- Theatrical release poster
- Directed by: Claude Chabrol
- Written by: Claude Chabrol Henri-Georges Clouzot
- Produced by: Marin Karmitz
- Starring: Emmanuelle Béart; François Cluzet; André Wilms; Marc Lavoine; Nathalie Cardone; Mario David; Christiane Minazzoli; Dora Doll;
- Cinematography: Bernard Zitzermann
- Edited by: Monique Fardoulis
- Music by: Matthieu Chabrol
- Release date: 1994;
- Running time: 105 minutes
- Country: France

= Hell (1994 film) =

Hell (L'Enfer), titled Torment in the USA, is a 1994 French psychological thriller film directed by Claude Chabrol.

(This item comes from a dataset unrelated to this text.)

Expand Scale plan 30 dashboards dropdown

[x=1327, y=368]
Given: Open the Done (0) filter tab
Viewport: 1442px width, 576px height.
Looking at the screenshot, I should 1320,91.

It was adapted by Chabrol from the screenplay by Henri-Georges Clouzot for the unfinished film L'Enfer, which Clouzot began shooting in 1964 but was unable to complete. The producer of Chabrol's film was Marin Karmitz and the leading actors were Emmanuelle Béart and François Cluzet.

==Plot summary==
Paul (Cluzet) and Nelly (Béart) are a married couple who run a successful hotel. Paul begins to suspect Nelly of being unfaithful, and eventually descends into paranoia from which there is no escape. Instead of the usual final caption, "The End", L'Enfer finishes on a caption that reads "Without end..."

== Cast ==
- Emmanuelle Béart as Nelly
- François Cluzet as Paul Prieur
- Nathalie Cardone as Marylin
- André Wilms as Doctor Arnoux
- Marc Lavoine as Martineau
- Christiane Minazzoli as Mme Vernon
- Dora Doll as Mme Chabert
- Mario David as Duhamel
- Jean-Pierre Cassel as M. Vernon
- Thomas Chabrol as Julien
- Noël Simsolo as M. Chabert
- Yves Verhoeven as Young Boy

==Production==
Filming took place at the Lac de Saint-Ferréol (Haute-Garonne), Revel (Haute-Garonne), and Castelnaudary (Aude).